> [Given passage]
※

Essentially, both of these arts are rooted in Shotokan.  Understanding the history of either means that you need to know about the history of "japanese" karete.


----------



## dancingalone

All the shuri-te derived arts like Shotokan, TKD, and TSD look alike if the student is at a superficial level when his stance work and power generation methods are not understood or realized.  When taught and practiced correctly, a student in each of those disciplines can and should look different from each other when fighting and certainly at the least when practicing forms.


----------



## SageGhost83

I agree with dancingalone. They all share the same roots, but they all branched off at some point and have become quite different. Shotokan places a lot of emphasis on form and it is about generating obscene amounts of power. Plus there is that ikken hisatsu thing. Taekwondo seems to be more natural, less rigid, based around speed moreso than power, and the empasis is geared more toward sparring than perfecting one's form. Tang Soo Do, while I have only watched others practice it and my experience in it is haphazard at best, looks similar to Shotokan and Taekwondo put together, but there are a lot of little quirks and clever technical variations in there (such as the execution of the high block) that make it quite different from the other two. TKD and TSD have the same "parents", but they are not twins. TSD seems to be more traditional than TKD, and they still practice a lot of the old Shotokan katas. TKD seems to be more focused on competition and it uses the newly created forms. Of course, this is only from my own experience. Hope this helps.

※

> [Data supplied]
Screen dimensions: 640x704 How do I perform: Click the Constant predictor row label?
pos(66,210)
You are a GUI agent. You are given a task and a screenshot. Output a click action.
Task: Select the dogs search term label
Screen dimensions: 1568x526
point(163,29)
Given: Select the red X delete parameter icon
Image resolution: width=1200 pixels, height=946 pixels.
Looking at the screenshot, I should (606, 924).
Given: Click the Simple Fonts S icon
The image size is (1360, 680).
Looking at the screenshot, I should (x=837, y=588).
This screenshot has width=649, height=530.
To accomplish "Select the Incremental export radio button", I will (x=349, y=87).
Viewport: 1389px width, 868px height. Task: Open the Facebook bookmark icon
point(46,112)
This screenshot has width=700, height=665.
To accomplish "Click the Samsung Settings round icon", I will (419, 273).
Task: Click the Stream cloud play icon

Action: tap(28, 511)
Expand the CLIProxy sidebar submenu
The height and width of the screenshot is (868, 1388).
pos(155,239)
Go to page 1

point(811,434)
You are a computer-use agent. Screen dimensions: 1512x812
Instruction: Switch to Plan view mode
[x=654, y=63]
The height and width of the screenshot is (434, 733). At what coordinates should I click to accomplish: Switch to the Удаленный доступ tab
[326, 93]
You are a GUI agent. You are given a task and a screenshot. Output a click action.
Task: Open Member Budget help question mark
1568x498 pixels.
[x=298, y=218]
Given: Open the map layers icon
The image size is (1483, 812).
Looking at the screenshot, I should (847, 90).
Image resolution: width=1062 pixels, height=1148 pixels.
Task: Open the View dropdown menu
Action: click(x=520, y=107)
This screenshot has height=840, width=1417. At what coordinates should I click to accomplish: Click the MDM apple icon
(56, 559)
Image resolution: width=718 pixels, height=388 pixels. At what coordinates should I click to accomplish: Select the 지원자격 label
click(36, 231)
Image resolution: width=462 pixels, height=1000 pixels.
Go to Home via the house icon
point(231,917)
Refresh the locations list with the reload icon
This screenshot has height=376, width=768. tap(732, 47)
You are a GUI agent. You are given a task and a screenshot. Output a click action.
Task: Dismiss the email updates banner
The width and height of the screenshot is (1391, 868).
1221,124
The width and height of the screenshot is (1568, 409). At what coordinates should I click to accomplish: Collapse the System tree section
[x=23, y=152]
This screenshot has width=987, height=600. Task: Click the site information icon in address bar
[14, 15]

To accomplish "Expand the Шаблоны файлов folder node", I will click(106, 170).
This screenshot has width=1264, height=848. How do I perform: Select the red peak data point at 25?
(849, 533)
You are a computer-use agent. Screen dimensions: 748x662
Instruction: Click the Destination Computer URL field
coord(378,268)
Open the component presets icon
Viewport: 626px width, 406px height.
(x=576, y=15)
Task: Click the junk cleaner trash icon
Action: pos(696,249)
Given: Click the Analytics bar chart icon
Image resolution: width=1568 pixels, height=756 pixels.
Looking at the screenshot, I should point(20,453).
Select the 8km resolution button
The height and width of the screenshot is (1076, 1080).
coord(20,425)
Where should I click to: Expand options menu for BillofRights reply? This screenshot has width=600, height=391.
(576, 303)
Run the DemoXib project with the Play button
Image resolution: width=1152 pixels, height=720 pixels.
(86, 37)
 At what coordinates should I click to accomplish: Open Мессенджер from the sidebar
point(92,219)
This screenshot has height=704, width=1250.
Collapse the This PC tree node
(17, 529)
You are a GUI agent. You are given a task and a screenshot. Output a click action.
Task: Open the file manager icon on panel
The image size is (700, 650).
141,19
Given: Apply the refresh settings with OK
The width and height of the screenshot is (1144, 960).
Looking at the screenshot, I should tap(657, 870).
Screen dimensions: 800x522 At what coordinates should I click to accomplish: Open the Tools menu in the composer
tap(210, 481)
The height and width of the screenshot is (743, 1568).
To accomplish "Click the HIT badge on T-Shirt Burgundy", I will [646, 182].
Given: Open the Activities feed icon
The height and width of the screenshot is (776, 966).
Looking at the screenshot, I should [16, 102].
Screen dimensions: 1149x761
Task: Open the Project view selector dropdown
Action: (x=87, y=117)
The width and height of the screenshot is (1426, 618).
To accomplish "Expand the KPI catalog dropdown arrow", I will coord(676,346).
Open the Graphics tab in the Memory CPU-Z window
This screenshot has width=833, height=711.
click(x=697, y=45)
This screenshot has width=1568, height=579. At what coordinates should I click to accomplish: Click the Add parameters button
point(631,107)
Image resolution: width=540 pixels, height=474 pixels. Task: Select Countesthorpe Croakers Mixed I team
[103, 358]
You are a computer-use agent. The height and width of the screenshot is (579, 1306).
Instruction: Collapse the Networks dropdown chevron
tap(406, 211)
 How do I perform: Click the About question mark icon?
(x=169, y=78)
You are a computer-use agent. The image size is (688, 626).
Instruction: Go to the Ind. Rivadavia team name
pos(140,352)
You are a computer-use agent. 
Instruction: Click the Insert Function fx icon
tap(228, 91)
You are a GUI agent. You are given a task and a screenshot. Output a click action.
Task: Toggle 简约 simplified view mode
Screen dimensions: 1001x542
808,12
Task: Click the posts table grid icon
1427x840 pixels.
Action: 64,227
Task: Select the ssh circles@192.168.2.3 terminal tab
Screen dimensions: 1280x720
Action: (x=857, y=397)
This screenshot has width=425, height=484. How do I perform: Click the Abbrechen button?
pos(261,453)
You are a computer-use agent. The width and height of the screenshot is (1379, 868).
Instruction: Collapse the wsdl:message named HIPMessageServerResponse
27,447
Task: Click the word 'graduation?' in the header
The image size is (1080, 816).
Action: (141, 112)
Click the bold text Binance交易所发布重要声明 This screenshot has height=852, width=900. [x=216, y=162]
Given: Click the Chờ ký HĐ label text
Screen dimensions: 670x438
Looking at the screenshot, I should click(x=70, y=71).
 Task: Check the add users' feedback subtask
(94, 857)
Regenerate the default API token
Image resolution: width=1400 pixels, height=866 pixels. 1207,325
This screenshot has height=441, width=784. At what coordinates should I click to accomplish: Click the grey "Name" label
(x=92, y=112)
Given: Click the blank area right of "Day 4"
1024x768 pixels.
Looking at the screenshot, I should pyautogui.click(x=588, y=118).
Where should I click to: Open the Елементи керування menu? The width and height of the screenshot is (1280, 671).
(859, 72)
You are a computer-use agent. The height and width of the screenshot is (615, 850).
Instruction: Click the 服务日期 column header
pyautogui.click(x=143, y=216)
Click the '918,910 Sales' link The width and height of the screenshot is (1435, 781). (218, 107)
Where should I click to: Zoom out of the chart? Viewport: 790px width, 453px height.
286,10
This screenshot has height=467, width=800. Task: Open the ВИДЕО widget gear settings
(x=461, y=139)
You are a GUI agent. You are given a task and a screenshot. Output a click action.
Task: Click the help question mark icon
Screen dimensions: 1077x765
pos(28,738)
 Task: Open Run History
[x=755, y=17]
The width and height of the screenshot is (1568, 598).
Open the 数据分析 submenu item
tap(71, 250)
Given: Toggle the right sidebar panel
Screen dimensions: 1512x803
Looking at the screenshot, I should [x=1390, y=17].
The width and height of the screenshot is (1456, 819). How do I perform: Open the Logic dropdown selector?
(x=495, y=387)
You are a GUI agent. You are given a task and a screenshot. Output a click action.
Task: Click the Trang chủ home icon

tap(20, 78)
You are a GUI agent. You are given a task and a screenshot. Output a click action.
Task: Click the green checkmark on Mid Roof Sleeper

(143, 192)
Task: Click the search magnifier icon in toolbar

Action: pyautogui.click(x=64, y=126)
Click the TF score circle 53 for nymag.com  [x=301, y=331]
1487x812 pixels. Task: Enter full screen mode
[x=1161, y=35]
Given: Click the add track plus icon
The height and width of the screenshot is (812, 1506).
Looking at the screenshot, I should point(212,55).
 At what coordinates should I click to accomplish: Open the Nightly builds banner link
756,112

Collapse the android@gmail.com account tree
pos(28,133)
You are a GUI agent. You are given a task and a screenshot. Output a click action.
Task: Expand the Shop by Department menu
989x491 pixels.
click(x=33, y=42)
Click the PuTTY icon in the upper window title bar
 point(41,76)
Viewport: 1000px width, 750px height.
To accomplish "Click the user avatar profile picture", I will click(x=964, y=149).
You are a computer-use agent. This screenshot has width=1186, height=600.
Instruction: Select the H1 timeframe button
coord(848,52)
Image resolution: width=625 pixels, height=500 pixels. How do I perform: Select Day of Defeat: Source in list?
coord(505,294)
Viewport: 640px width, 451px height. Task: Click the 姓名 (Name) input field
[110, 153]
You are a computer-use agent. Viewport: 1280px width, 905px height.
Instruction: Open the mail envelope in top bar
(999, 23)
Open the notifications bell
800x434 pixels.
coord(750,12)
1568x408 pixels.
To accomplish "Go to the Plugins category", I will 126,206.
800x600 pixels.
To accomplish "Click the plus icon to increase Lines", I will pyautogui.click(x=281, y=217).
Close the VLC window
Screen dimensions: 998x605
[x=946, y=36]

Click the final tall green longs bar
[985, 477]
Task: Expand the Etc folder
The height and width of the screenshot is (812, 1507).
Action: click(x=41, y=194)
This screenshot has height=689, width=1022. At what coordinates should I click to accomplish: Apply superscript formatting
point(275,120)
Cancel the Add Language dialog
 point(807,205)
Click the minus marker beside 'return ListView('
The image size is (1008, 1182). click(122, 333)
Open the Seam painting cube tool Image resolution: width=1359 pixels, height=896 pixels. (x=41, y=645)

※

> [Work to complete]
1) In the martial arts thread, what is the emphasis of Taekwondo said to be geared toward?
2) From the martial arts thread, list every art that dancingalone names as shuri-te derived.
3) From the martial arts thread, extract the passage starting at "Essentially, both of" and ending at "when practicing forms.".
The data stands apart from the martial arts thread.

> [Completed exercise]
1) Sparring rather than perfecting one's form.

2) Shotokan, TKD, TSD

3)
Essentially, both of these arts are rooted in Shotokan.  Understanding the history of either means that you need to know about the history of "japanese" karete.


----------



## dancingalone

All the shuri-te derived arts like Shotokan, TKD, and TSD look alike if the student is at a superficial level when his stance work and power generation methods are not understood or realized.  When taught and practiced correctly, a student in each of those disciplines can and should look different from each other when fighting and certainly at the least when practicing forms.